* **Work to do**:
Edit the listing by replacing "dropdown" with "drop-down" throughout, and keep everything else unchanged.

* **Entries shown**:

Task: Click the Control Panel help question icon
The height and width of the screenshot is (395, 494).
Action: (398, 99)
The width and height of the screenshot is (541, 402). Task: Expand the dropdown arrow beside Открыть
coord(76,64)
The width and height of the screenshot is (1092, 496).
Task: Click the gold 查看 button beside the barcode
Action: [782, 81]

* **The completed task**:
Task: Click the Control Panel help question icon
The height and width of the screenshot is (395, 494).
Action: (398, 99)
The width and height of the screenshot is (541, 402). Task: Expand the drop-down arrow beside Открыть
coord(76,64)
The width and height of the screenshot is (1092, 496).
Task: Click the gold 查看 button beside the barcode
Action: [782, 81]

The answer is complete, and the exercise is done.